Peut-on réduire pour autant la question de la vie en société à l’émancipation individuelle (sans prise en compte du jeu des rapports sociaux) et à la mise à l’emploi alors que ce dernier fait défaut ? Quand la presse titre, pas plus tard que ce 1er avril 2015 – et ce n’est malheureusement pas un poisson – que « parmi les victimes de la crise, les mères isolées sont en première ligne. Le chômage les touche en priorité et avec insistance ». Oseriez-vous sincèrement dire à ces femmes que le système d’activation des chômeurs est en fait essentiel « afin d’assurer a minima le principe d’égalité pour [qu’elles puissent] exercer [leur] liberté » ?…

Emancipation ? Selon la définition du Larousse, « Action de s’affranchir d’un lien, d’une entrave, d’un état de dépendance, d’une domination, d’un préjugé ». Face à une telle situation, une bonne dose de créativité et d’ouverture à d’autres manières de participer à la vie en société, individuelles mais aussi collectives, ne devraient-elles pas être essentielles ?… A titre d’exemple, le dossier intitulé « libérer le travail », dans Imagine Demain Le Monde [1] prend la peine de réinterroger la place du travail dans notre société et s’inquiète notamment de « l’écart grandissant entre actifs et exclus », suggère « d’enchanter d’autres espaces que celui de la production ». Et au final, propose surtout de « sortir de cette terrible impasse dans laquelle le travail nous mène aujourd’hui ».

Une « société émiettée »…

Pour le sociologue Abraham Franssen, « avoir un emploi – mais quel emploi ? A quelles conditions ? Choisi ou subi ? – n’est pas une condition suffisante pour assurer l’émancipation, ni l’égalité ni la liberté« . Dans son article « L’état social actif et la nouvelle fabrique du sujet » [2], le sociologue dénonce les injonctions du type « sois toi-même », « sois autonome » qui « tendent à reporter sur les individus la charge de leur insertion, et plus globalement de leur production et de leur gestion de soi ». Et il poursuit : « désormais la question sociale serait d’abord formulée comme un problème d’inadaptations individuelles. (…) Qui a quelles cartes en main pour participer au jeu social, comment sont-elles distribuées, qui définit les atouts ? Quelles sont les règles du jeu?
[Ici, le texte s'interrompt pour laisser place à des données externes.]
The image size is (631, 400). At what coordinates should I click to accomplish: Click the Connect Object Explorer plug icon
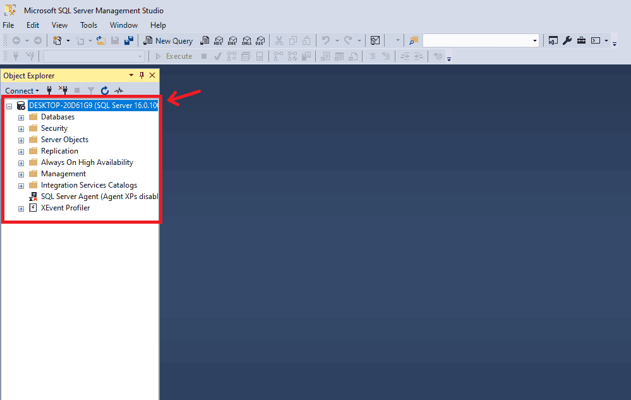tap(49, 90)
Sont-elles respectées ? L’issue de cette partie quotidiennement rejouée est connue : jeu gagnant pour les uns, jeu perdant pour les autres, jeu libre pour les uns, jeu empêché, voire hors-jeu pour d’autres« . Avec le risque de reporter sur l’individu « la charge de la stabilisation du monde » ou, en d’autres mots, le poids de la gestion des tensions sociales…
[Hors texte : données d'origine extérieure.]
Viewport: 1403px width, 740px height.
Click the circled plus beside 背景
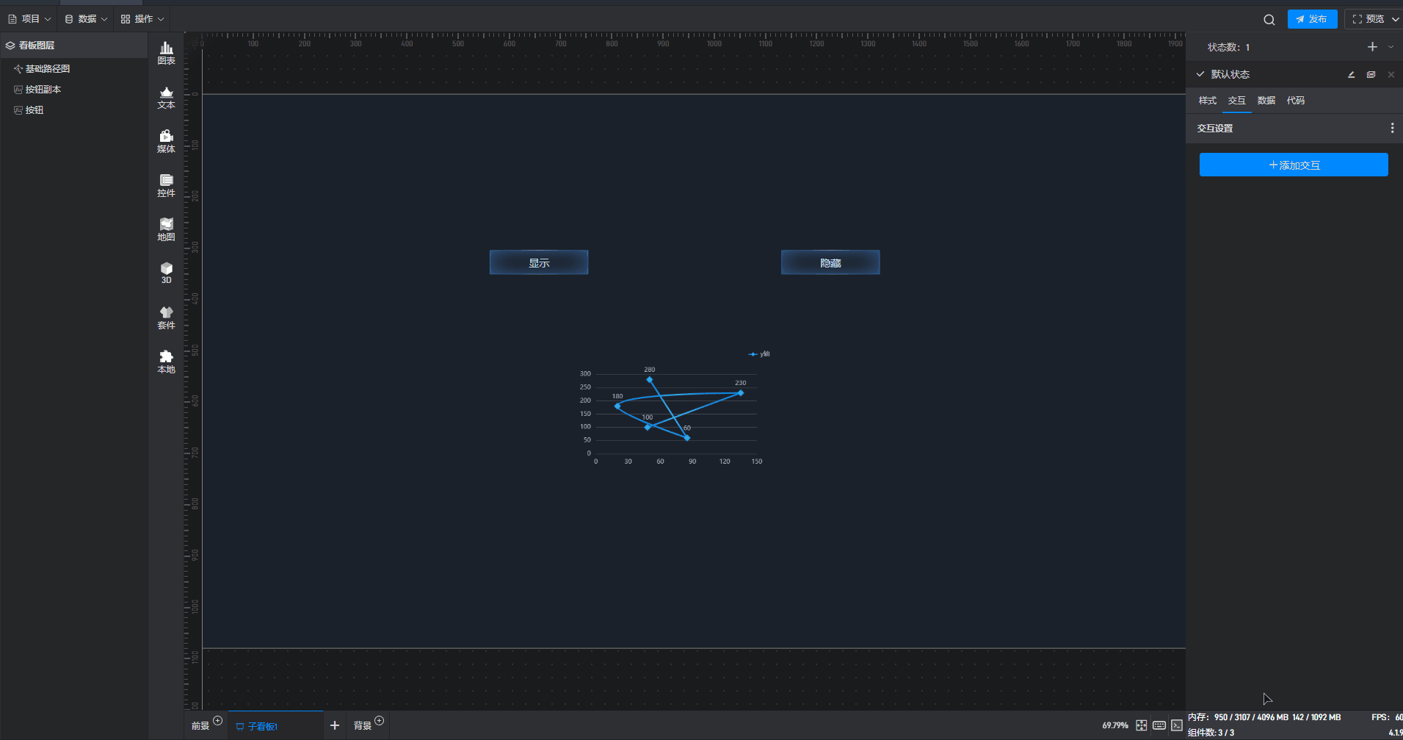(x=379, y=720)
Le témoignage de David Mendez-Yepez, porte-parole de « Tout autre chose » (dans LLB, 27/03/2015), traduit la même analyse, et insiste sur l’urgence de réécrire des récits collectifs : « Aujourd’hui, dans la rhétorique, on insiste sur la responsabilité individuelle. Mais dans les faits, vu la concentration du patrimoine, quand on vient d’un milieu populaire, la probabilité est faible de s’en sortir, d’avoir une vie plus décente. Il y a une contradiction énorme. Nous voulons faire comprendre que l’individu tout puissant, ce n’est pas tout, et que le collectif impuissant, ce n’est pas vrai. Face à nos factures, face au chômage,…, c’est collectivement qu’on s’en sortira. (…) Avec cette rhétorique méritocratique, on dit : « Chacun pour soi », on délégitime l’impôt, on vide les caisses de l’Etat. Et on s’attaque à la culture, l’enseignement, la presse, les services publics, c’est-à-dire à ce qui a permis l’essor de la classe moyenne, l’arrivée d’un modèle social qui permet de protéger les plus fragiles ».
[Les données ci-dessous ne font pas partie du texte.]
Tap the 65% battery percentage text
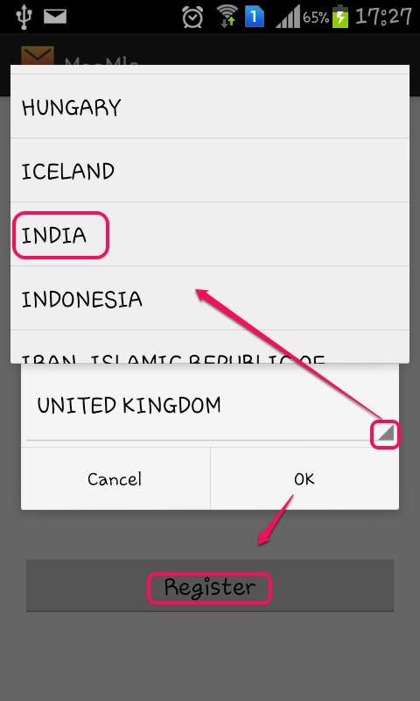Screen dimensions: 420x701 point(316,18)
Alors, ne serait-il pas urgent que les mandataires politiques que nous avons élus ouvrent notre horizon ?… Pour éviter de faire dire à tout citoyen ce que la Ligue des Droits de l’Homme résume en une phrase [3]: « À l’heure où les responsables politiques font l’éloge du «vivre ensemble» dans notre société, les voir creuser des fossés entre les citoyens est désespérant. ».